Video listen in: Making Coriolis two-wire demands small sacrifices

Giving up a larger cable to Coriolis sensors wasn’t easy and required some very clever engineering. Coriolis flowmeter sensors require more power than many other technologies, which is why they have traditionally required four-wire cables and external power. This has effectively precluded using them in situations where only two-wire loop power is installed. That is until now. Link to video.
By Control Engineering Staff November 17, 2008

(See a video demonstration of the technology from John Herczeg, product marketing director, Micro Motion.)

Micro Motion has created a two-wire transmitter for Coriolis mass flow sensors to add versatility, but it’s not without some small functional sacrifices. How will the trade-offs to reduce power consumption affect you?

Coriolis flowmeter sensors require more power than many other technologies, which is why they have traditionally required four-wire cables and external power. This has effectively precluded using them in situations where only two-wire loop power is installed. That is until now. In response to what it characterizes as strong customer demand, Micro Motion has figured out a way to make its Elite sensor line operate within the constraints of two-wire systems. ( See earlier announcement .) Making that possible required some creative engineering and the loss of a few functions. If you want to install this technology into a loop powered environment, you’ll have to decide how important those functions are to you.

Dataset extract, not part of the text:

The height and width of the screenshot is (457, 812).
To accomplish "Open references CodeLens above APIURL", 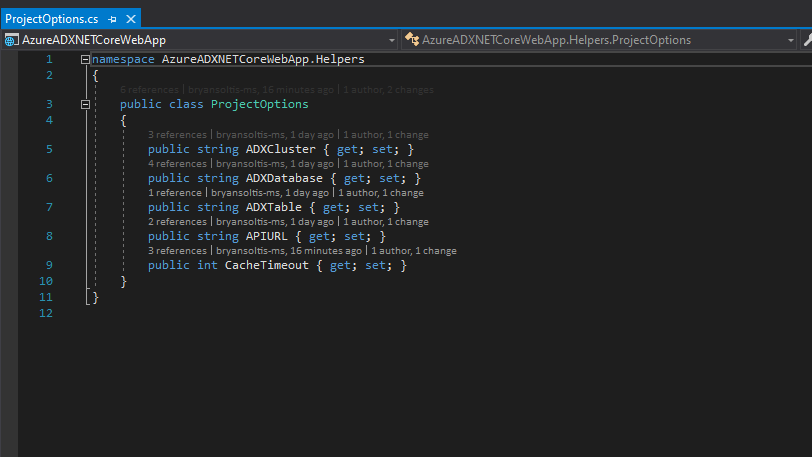I will [x=177, y=221].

Here are some things you have to think about:

  • Not having as much power available depletes some of the “robustness” of the sensor, which means it isn’t as reliable in difficult conditions such as two-phase flow and slug flow. These are more difficult for the sensor to read.

  • Output is rescaled to 12-20 mA, rather than 4-20 mA. Some I/O cards can be adjusted for that, or there are barrier devices to scale output back to 4-20.

  • There is a small loss of turn-down ratio at the very low end of measurable flow.

  • Programming the transmitter requires removal of the cover and pressing actual buttons. It cannot be done through the glass, but it is still intrinsically safe.

  • Two-wire or four-wire, the sensor is the same, and only the transmitter has to change. Units can actually be refit in the field if required.

Micro Motion’s advice is to use the four-wire transmitter if you can for best performance, but even operating in two-wire mode, Coriolis is better than many other flowmeter technologies.

Read an earlier story on Coriolis flowmeter technology .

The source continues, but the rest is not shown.